§ WHAT IS NEEDED:
Would you restate the data exactly as given?

§ SUPPLIED RECORDS:
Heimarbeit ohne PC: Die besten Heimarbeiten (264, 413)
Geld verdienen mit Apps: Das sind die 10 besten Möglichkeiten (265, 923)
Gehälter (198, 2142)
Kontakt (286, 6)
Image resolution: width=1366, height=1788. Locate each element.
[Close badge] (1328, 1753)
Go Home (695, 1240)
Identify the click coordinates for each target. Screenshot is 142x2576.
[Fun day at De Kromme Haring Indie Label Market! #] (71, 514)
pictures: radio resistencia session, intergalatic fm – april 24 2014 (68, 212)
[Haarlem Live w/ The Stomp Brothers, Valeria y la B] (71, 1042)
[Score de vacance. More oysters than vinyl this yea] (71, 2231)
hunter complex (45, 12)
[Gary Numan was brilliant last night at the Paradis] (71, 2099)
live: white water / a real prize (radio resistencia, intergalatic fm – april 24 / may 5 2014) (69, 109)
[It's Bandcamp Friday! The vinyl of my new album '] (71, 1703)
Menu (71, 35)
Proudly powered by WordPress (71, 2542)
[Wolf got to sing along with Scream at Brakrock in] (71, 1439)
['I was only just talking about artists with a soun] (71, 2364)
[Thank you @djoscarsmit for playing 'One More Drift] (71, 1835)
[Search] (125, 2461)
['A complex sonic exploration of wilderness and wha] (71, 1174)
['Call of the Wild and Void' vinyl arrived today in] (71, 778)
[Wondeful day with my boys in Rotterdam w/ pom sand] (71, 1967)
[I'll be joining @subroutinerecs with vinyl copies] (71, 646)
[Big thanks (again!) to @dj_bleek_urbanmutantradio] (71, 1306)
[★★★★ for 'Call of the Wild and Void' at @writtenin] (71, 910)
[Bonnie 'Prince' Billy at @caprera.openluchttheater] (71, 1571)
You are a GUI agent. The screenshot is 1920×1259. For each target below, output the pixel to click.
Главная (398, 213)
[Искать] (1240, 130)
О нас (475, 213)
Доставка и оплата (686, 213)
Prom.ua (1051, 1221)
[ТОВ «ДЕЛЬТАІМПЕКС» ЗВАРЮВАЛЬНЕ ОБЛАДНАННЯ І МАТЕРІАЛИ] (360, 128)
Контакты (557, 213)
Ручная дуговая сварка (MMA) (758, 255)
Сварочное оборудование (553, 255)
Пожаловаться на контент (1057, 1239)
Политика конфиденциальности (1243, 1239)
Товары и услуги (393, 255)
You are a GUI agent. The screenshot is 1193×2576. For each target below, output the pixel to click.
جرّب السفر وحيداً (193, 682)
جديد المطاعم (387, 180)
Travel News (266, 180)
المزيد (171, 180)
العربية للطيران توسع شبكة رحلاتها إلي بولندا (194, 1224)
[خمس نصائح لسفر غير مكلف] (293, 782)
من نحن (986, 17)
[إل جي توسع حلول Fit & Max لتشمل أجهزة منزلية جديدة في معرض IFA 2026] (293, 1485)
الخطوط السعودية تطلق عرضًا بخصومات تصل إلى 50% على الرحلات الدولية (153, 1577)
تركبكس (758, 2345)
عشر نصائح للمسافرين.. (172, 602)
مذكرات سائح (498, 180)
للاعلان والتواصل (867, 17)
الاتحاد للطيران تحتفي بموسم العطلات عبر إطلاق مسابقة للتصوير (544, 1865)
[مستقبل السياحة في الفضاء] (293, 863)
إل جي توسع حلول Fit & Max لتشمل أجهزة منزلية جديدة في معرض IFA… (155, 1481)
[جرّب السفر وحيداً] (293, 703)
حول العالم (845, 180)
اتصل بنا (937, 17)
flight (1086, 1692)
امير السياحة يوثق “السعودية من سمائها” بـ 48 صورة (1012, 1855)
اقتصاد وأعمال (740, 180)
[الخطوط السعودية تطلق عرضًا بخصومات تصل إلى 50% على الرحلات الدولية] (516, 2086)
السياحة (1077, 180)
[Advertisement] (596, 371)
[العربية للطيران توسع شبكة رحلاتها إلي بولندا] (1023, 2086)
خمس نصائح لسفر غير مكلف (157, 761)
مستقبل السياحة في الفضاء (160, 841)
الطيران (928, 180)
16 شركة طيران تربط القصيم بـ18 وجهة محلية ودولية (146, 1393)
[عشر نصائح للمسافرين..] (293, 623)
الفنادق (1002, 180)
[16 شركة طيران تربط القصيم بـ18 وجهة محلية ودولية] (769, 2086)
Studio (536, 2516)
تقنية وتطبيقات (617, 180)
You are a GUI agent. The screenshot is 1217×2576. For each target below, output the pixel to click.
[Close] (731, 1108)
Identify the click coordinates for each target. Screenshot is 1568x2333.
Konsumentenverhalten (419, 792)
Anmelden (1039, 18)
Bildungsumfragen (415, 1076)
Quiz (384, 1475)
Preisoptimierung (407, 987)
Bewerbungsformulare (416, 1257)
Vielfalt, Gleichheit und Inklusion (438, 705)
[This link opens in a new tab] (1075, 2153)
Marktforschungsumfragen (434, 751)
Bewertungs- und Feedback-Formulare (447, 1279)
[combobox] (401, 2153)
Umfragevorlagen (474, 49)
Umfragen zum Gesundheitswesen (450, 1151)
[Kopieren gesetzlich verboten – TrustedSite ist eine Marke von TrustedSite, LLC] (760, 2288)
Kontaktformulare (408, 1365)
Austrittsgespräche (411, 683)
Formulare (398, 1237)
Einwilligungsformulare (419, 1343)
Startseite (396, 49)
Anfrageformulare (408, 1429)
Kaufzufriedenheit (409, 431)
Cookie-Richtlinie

§ EXERCISE SOLUTION:
Heimarbeit ohne PC: Die besten Heimarbeiten (264, 413)
Geld verdienen mit Apps: Das sind die 10 besten Möglichkeiten (265, 923)
Gehälter (198, 2142)
Kontakt (286, 6)
Image resolution: width=1366, height=1788. Locate each element.
[Close badge] (1328, 1753)
Go Home (695, 1240)
Identify the click coordinates for each target. Screenshot is 142x2576.
[Fun day at De Kromme Haring Indie Label Market! #] (71, 514)
pictures: radio resistencia session, intergalatic fm – april 24 2014 (68, 212)
[Haarlem Live w/ The Stomp Brothers, Valeria y la B] (71, 1042)
[Score de vacance. More oysters than vinyl this yea] (71, 2231)
hunter complex (45, 12)
[Gary Numan was brilliant last night at the Paradis] (71, 2099)
live: white water / a real prize (radio resistencia, intergalatic fm – april 24 / may 5 2014) (69, 109)
[It's Bandcamp Friday! The vinyl of my new album '] (71, 1703)
Menu (71, 35)
Proudly powered by WordPress (71, 2542)
[Wolf got to sing along with Scream at Brakrock in] (71, 1439)
['I was only just talking about artists with a soun] (71, 2364)
[Thank you @djoscarsmit for playing 'One More Drift] (71, 1835)
[Search] (125, 2461)
['A complex sonic exploration of wilderness and wha] (71, 1174)
['Call of the Wild and Void' vinyl arrived today in] (71, 778)
[Wondeful day with my boys in Rotterdam w/ pom sand] (71, 1967)
[I'll be joining @subroutinerecs with vinyl copies] (71, 646)
[Big thanks (again!) to @dj_bleek_urbanmutantradio] (71, 1306)
[★★★★ for 'Call of the Wild and Void' at @writtenin] (71, 910)
[Bonnie 'Prince' Billy at @caprera.openluchttheater] (71, 1571)
You are a GUI agent. The screenshot is 1920×1259. For each target below, output the pixel to click.
Главная (398, 213)
[Искать] (1240, 130)
О нас (475, 213)
Доставка и оплата (686, 213)
Prom.ua (1051, 1221)
[ТОВ «ДЕЛЬТАІМПЕКС» ЗВАРЮВАЛЬНЕ ОБЛАДНАННЯ І МАТЕРІАЛИ] (360, 128)
Контакты (557, 213)
Ручная дуговая сварка (MMA) (758, 255)
Сварочное оборудование (553, 255)
Пожаловаться на контент (1057, 1239)
Политика конфиденциальности (1243, 1239)
Товары и услуги (393, 255)
You are a GUI agent. The screenshot is 1193×2576. For each target below, output the pixel to click.
جرّب السفر وحيداً (193, 682)
جديد المطاعم (387, 180)
Travel News (266, 180)
المزيد (171, 180)
العربية للطيران توسع شبكة رحلاتها إلي بولندا (194, 1224)
[خمس نصائح لسفر غير مكلف] (293, 782)
من نحن (986, 17)
[إل جي توسع حلول Fit & Max لتشمل أجهزة منزلية جديدة في معرض IFA 2026] (293, 1485)
الخطوط السعودية تطلق عرضًا بخصومات تصل إلى 50% على الرحلات الدولية (153, 1577)
تركبكس (758, 2345)
عشر نصائح للمسافرين.. (172, 602)
مذكرات سائح (498, 180)
للاعلان والتواصل (867, 17)
الاتحاد للطيران تحتفي بموسم العطلات عبر إطلاق مسابقة للتصوير (544, 1865)
[مستقبل السياحة في الفضاء] (293, 863)
إل جي توسع حلول Fit & Max لتشمل أجهزة منزلية جديدة في معرض IFA… (155, 1481)
[جرّب السفر وحيداً] (293, 703)
حول العالم (845, 180)
اتصل بنا (937, 17)
flight (1086, 1692)
امير السياحة يوثق “السعودية من سمائها” بـ 48 صورة (1012, 1855)
اقتصاد وأعمال (740, 180)
[الخطوط السعودية تطلق عرضًا بخصومات تصل إلى 50% على الرحلات الدولية] (516, 2086)
السياحة (1077, 180)
[Advertisement] (596, 371)
[العربية للطيران توسع شبكة رحلاتها إلي بولندا] (1023, 2086)
خمس نصائح لسفر غير مكلف (157, 761)
مستقبل السياحة في الفضاء (160, 841)
الطيران (928, 180)
16 شركة طيران تربط القصيم بـ18 وجهة محلية ودولية (146, 1393)
[عشر نصائح للمسافرين..] (293, 623)
الفنادق (1002, 180)
[16 شركة طيران تربط القصيم بـ18 وجهة محلية ودولية] (769, 2086)
Studio (536, 2516)
تقنية وتطبيقات (617, 180)
You are a GUI agent. The screenshot is 1217×2576. For each target below, output the pixel to click.
[Close] (731, 1108)
Identify the click coordinates for each target. Screenshot is 1568x2333.
Konsumentenverhalten (419, 792)
Anmelden (1039, 18)
Bildungsumfragen (415, 1076)
Quiz (384, 1475)
Preisoptimierung (407, 987)
Bewerbungsformulare (416, 1257)
Vielfalt, Gleichheit und Inklusion (438, 705)
[This link opens in a new tab] (1075, 2153)
Marktforschungsumfragen (434, 751)
Bewertungs- und Feedback-Formulare (447, 1279)
[combobox] (401, 2153)
Umfragevorlagen (474, 49)
Umfragen zum Gesundheitswesen (450, 1151)
[Kopieren gesetzlich verboten – TrustedSite ist eine Marke von TrustedSite, LLC] (760, 2288)
Kontaktformulare (408, 1365)
Austrittsgespräche (411, 683)
Formulare (398, 1237)
Einwilligungsformulare (419, 1343)
Startseite (396, 49)
Anfrageformulare (408, 1429)
Kaufzufriedenheit (409, 431)
Cookie-Richtlinie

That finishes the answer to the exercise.